WHAT TO WORK ON: Find every line in the data below that contains the word "Collapse" and copy each of those lines. Case counts.

PROVIDED RECORDS:
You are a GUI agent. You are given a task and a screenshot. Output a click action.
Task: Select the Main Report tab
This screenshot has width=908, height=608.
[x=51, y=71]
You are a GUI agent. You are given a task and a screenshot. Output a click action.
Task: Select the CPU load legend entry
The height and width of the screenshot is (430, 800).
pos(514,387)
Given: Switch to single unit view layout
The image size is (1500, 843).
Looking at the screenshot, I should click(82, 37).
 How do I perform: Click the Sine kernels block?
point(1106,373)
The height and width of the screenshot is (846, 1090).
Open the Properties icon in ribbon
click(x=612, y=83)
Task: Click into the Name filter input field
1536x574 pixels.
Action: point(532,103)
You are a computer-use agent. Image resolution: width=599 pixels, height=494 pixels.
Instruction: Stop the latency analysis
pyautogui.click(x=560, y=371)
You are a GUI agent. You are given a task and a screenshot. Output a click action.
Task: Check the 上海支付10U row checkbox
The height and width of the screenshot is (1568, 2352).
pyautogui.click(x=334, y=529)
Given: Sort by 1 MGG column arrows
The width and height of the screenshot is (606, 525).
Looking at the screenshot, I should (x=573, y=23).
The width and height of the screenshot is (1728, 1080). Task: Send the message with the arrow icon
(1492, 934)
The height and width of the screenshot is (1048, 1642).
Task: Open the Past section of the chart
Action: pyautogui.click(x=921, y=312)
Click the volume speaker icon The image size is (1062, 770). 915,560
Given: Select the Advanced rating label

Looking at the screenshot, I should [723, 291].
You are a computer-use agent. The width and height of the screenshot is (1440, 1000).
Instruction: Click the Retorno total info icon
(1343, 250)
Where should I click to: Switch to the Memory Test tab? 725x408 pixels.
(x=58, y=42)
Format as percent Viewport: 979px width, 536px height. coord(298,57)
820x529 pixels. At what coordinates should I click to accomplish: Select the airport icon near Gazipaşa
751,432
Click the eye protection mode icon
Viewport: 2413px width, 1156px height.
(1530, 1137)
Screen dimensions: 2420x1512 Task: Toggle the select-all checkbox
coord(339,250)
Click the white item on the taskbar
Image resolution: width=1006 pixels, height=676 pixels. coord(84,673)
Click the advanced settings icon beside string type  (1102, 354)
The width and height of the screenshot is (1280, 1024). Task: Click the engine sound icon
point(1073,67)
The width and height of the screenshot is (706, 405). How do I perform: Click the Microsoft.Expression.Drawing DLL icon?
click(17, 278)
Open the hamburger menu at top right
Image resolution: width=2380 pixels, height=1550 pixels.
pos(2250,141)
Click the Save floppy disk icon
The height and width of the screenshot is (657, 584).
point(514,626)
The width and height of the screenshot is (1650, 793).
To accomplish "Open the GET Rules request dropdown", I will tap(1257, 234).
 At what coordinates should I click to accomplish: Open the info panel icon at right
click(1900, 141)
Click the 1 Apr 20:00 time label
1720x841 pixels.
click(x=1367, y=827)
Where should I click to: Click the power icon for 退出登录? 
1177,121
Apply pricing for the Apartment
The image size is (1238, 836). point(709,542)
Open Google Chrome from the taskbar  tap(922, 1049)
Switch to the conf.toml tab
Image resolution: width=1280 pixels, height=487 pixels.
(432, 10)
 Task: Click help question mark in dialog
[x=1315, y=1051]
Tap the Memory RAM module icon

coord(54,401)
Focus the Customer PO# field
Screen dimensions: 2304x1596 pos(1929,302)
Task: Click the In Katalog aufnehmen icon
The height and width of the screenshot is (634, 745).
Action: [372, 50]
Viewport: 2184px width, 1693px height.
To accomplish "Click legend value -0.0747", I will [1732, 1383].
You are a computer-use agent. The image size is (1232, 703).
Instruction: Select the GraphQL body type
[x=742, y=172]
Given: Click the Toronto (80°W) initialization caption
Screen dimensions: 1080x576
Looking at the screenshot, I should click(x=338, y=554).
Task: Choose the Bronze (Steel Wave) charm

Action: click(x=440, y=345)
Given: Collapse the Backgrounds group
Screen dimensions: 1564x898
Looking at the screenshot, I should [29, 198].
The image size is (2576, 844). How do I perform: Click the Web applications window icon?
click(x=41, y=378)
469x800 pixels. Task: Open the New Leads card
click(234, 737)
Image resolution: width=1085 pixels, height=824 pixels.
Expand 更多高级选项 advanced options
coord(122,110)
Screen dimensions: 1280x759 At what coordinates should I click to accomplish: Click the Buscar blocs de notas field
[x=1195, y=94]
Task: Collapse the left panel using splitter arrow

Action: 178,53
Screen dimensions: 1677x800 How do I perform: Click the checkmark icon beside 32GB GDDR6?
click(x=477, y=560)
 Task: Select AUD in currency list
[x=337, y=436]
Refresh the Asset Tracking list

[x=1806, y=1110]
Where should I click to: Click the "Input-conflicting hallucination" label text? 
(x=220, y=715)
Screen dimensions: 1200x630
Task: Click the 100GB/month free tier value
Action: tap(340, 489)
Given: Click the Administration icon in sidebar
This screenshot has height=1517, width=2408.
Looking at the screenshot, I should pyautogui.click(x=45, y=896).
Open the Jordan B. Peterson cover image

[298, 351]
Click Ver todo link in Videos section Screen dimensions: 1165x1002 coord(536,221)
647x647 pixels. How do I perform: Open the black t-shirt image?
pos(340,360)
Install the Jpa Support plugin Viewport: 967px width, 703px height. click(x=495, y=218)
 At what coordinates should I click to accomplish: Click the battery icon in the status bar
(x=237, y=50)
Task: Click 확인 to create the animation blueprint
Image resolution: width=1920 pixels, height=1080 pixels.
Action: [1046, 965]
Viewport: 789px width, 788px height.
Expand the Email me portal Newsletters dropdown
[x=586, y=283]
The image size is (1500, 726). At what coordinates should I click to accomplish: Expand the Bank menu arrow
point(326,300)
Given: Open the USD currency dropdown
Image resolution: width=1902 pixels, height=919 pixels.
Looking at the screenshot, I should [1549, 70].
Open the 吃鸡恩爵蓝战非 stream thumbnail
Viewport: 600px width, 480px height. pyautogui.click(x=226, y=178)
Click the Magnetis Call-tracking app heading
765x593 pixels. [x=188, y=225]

ANSWER IN FULL:
Given: Collapse the Backgrounds group
Task: Collapse the left panel using splitter arrow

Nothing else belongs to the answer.